[INFORMATION PROVIDED Boundary: Start]

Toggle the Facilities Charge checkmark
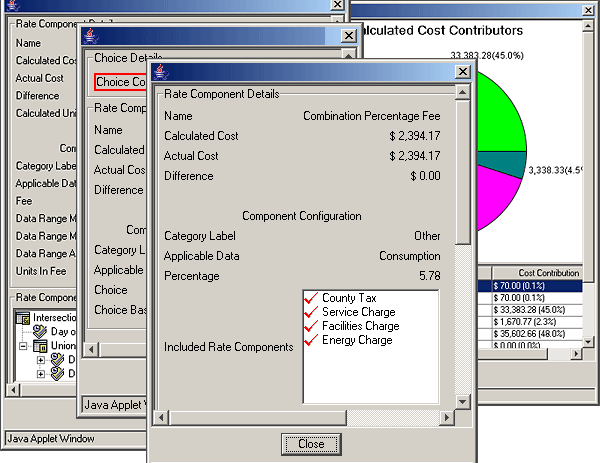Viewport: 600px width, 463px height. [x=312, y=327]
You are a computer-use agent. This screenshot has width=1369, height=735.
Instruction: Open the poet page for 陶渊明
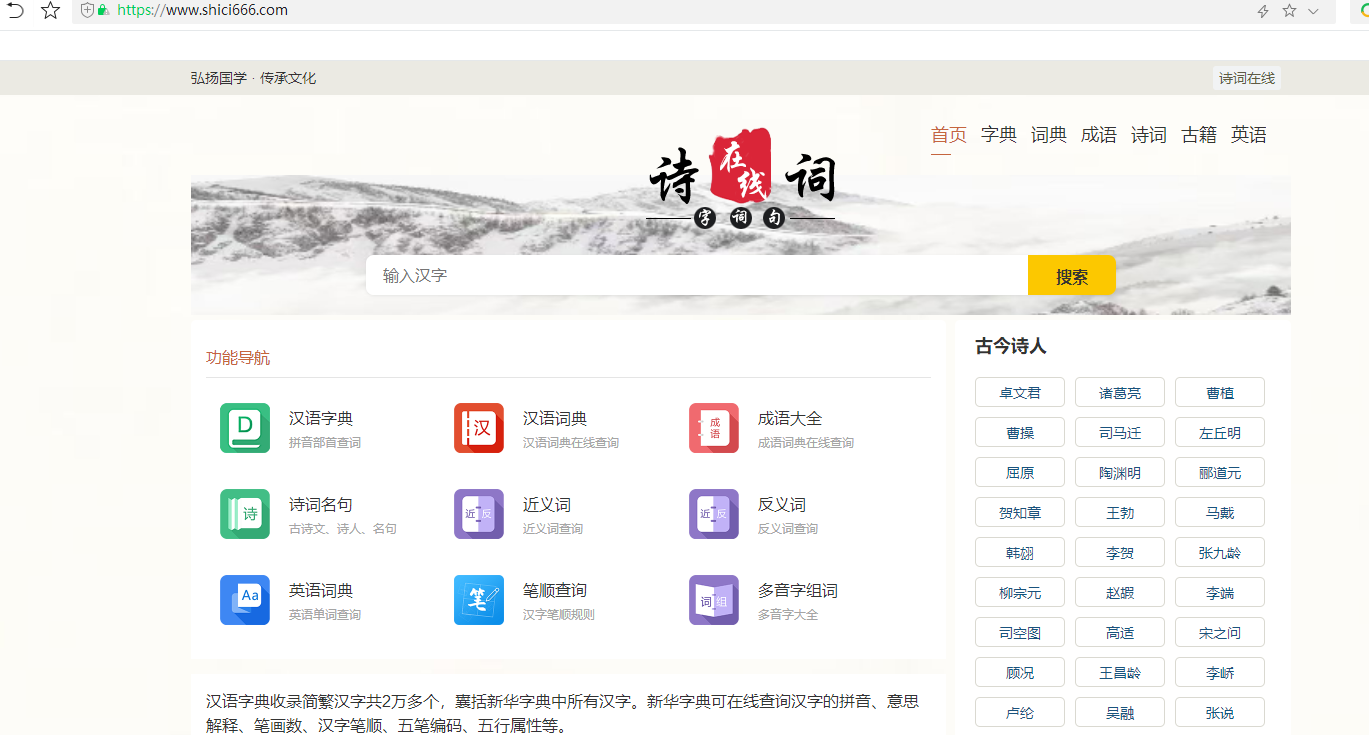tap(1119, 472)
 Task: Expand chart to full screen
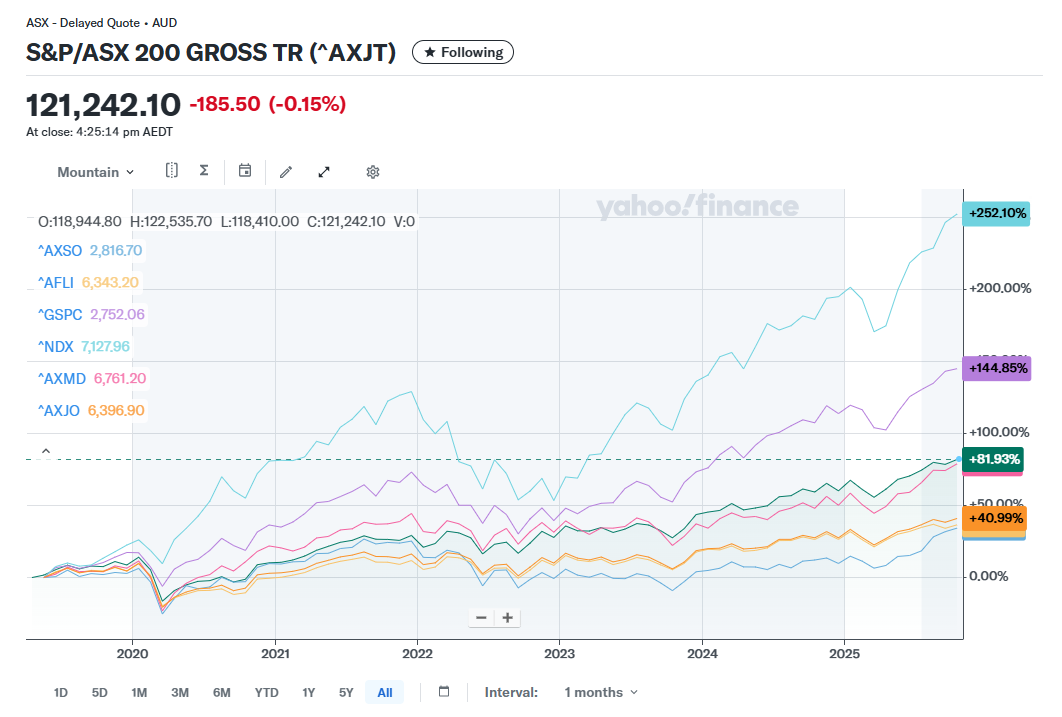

[INFORMATION PROVIDED Boundary: End]
[INFORMATION PROVIDED Boundary: Start]

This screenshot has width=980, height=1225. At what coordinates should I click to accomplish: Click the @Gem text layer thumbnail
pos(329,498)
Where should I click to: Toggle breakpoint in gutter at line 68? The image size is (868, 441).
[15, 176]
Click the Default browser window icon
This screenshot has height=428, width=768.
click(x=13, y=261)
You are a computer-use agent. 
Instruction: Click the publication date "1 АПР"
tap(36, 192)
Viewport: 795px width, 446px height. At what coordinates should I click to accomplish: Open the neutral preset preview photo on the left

[INFORMATION PROVIDED Boundary: End]
[INFORMATION PROVIDED Boundary: Start]

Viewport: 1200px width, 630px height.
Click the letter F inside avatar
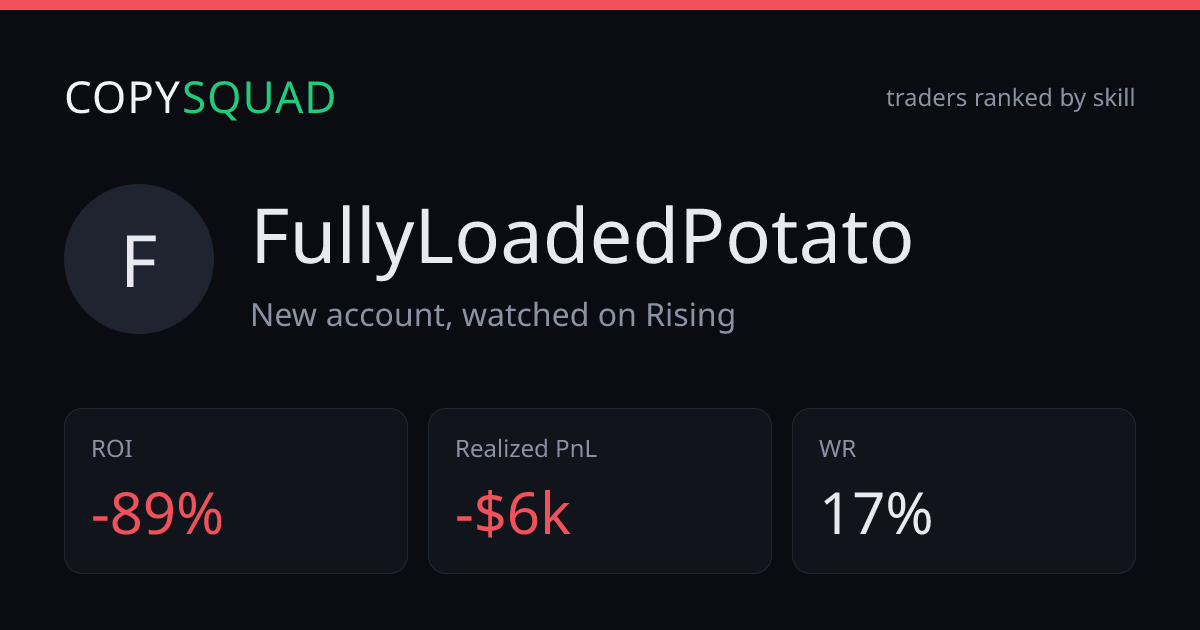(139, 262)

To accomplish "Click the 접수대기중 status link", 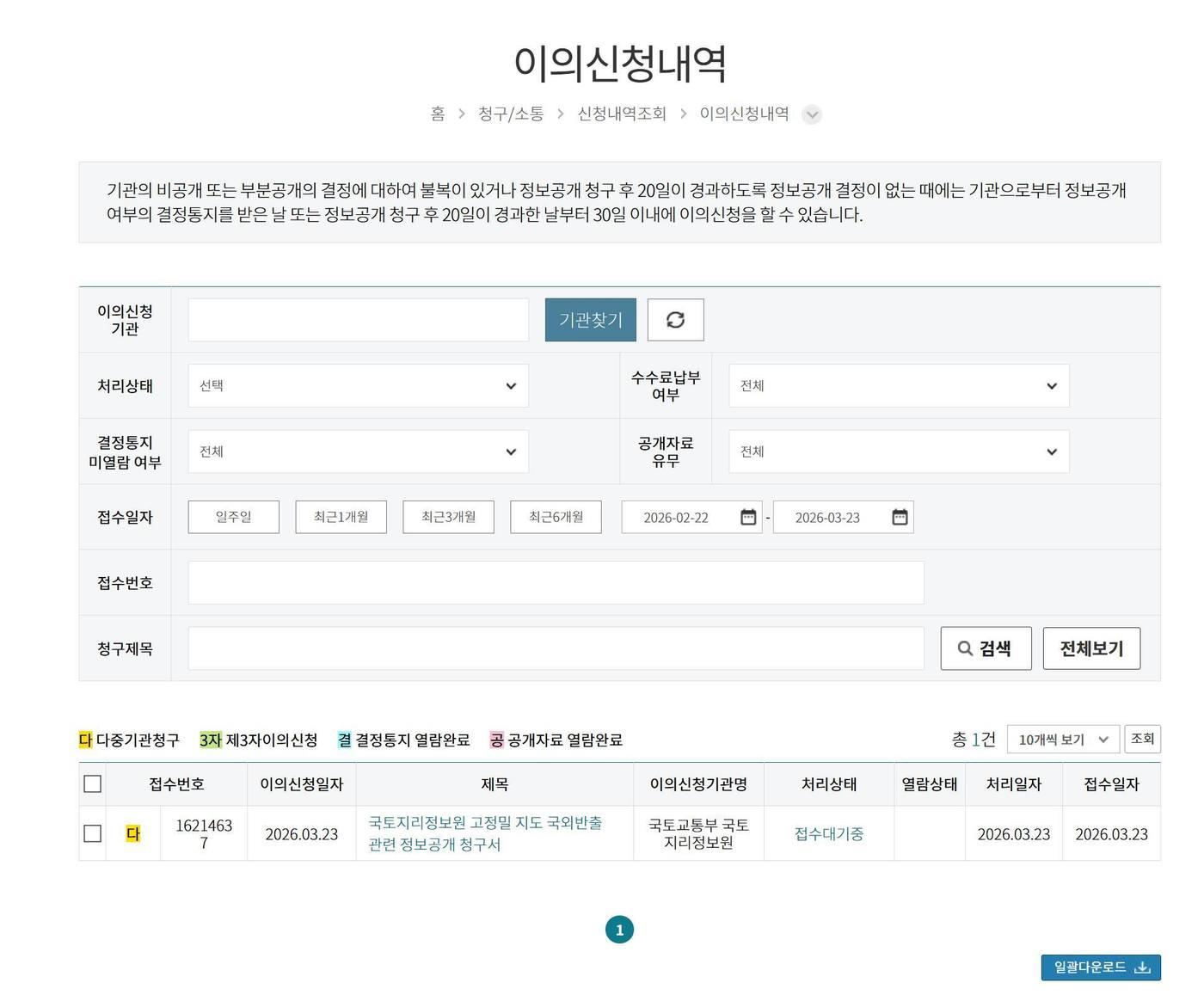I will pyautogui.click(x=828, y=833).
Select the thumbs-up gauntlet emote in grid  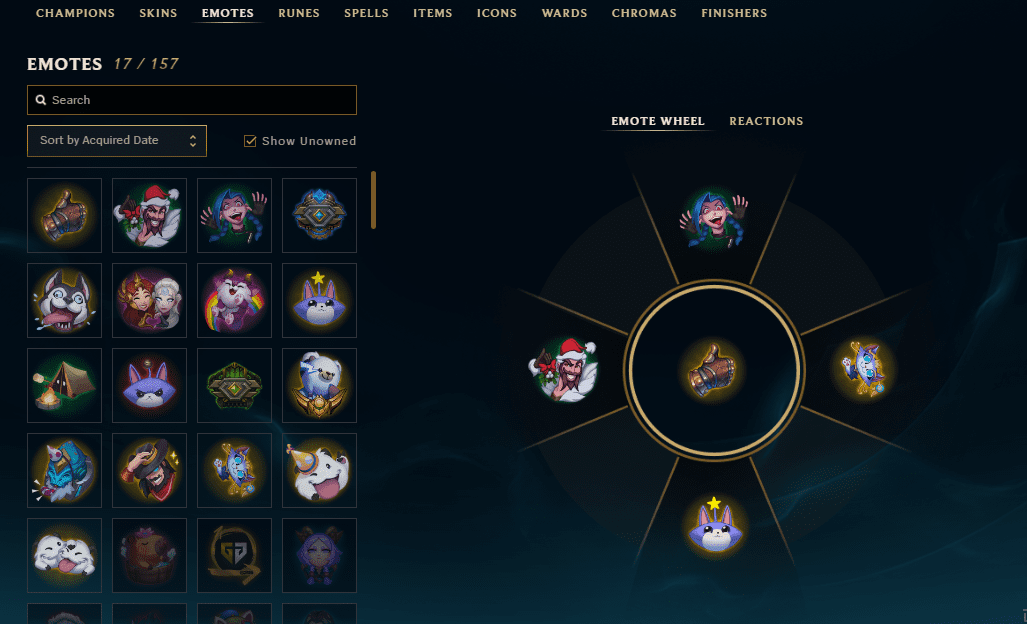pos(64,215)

[INFORMATION PROVIDED Boundary: End]

— YOUR ASSIGNMENT —
The stretch to restate runs from the line above containing "Toggle the Facilities Charge checkmark" through the line containing "Task: Expand chart to full screen". Copy it word for word, ends included, without pictures.

— OUTPUT —
Toggle the Facilities Charge checkmark
Viewport: 600px width, 463px height. [x=312, y=327]
You are a computer-use agent. This screenshot has width=1369, height=735.
Instruction: Open the poet page for 陶渊明
tap(1119, 472)
 Task: Expand chart to full screen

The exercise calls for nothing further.